Yura mengangguki pertanyaan Jeffry. "Di luar panas banget tadi, aku jadi agak pusing."
Wajah tampan Jeffry yang mulus sedikit berkerut karena khawatir. Dia langsung mendekat ke arah Yura. Tak perlu khawatir akan nasabah yang mungkin melihat mereka. Jam operasional mereka sudah berakhir sejak satu jam lalu, tapi jam kerja mereka baru saja berakhir.
"Mau aku anter pulang? Aku bawa mobil hari ini." tawarnya.
Yura tersenyum tipis lalu menggeleng menolak tawaran Jeffry. Dia bukan tak tahu kalau Jeffry memiliki rasa yang berbeda padanya. Kadang Yura juga merasa bersalah dan kesal pada dirinya sendiri kenapa dia tak mau membuka hati. Tapi dia juga tahu, bahwa hatinya masih terjebak pada seseorang di masa lalunya. Dan masih berlanjut hingga sekarang hampir enam tahun lamanya. Dan selama dia masih terjebak dalam masa lalu, membiarkan Jeffry ikut masuk dan membuat pria itu merasa sakit bukalah pilihan yang bagus.
Lebih baik begini. Tak ada ikatan apa pun sehingga saat Jeffry lelah menunggu, dia bisa pergi tanpa harus merasa bertanggung jawab atas perasaan Yura.
"Nggak usah, Jef. Aku mau jemput Niel dulu."
"Kamu yakin? Nanti kalau ada apa - apa gimana?"
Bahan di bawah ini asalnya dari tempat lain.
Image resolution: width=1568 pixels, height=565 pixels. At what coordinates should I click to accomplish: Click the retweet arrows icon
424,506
"Nggak papa. Aku nggak sepusing itu." Yura sudah selesai mengemasi barangnya. Dia kemudian beranjak dari kursinya dan melambai pada Jeffry. "Duluan, ya. Sampai besok."
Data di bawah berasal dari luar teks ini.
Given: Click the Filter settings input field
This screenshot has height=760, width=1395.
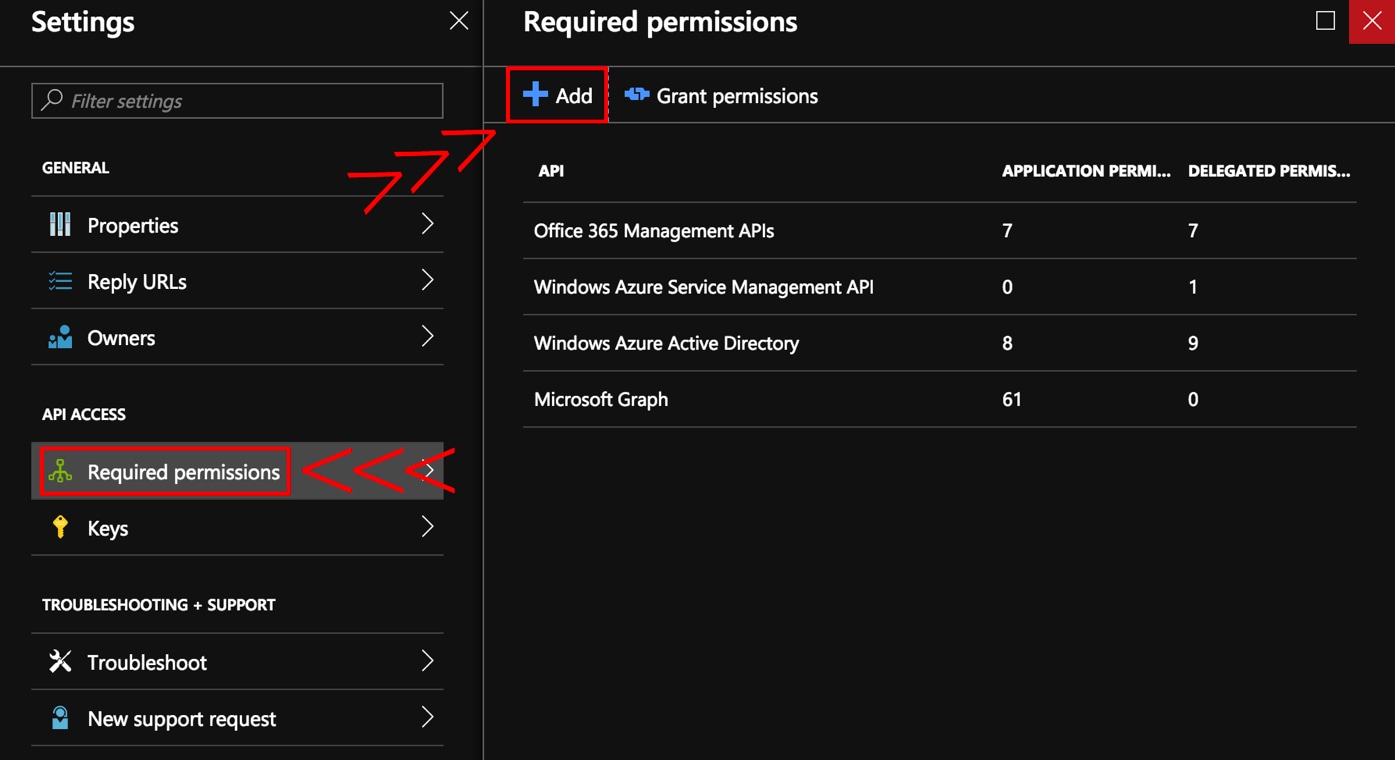Looking at the screenshot, I should (237, 100).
Dia pergi, meninggalkan Jeffry yang memandangnya sendu dari tempatnya.
Yura tak menghiraukan hal itu dan langsung keluar dari gedung. Perasaannya tak enak. Gelisah dan galau. Seharusnya dia tak kaget lagi, dia baru saja bertemu dengan satu - satunya orang yang paling berpengaruh dalam hidupnya. Apa lagi memang yang seharusnya dia rasakan saat ini.
Yang jelas bukan ketakutan. Dia takut. Rahasia ini tak boleh terbongkar. Dia takut Niel ….
"Niel!"
"Maa!! Ma datang cepet hari ini!" Anak kecil itu berlari senang menyongsong Yura yang baru datang.
Melihat wajah yang amat mirip dengan pria itu, Yura tak bisa menahan diri. Dia ikut berlari dan langsung memeluk Niel erat. Air mata yang dia tahan seharian ini pecah sudah menjadi tangis.
Dia takut … Dia berharap pria itu tak pernah menyadari bahwa Niel semirip itu dengannya. Dia khawatir Niel akan diambil darinya jika Ramada tau bahwa Niel adalah anak kandungnya.
Karena Ramada dan Amanda, mereka belum memiliki keturunan dari pernikahan mereka.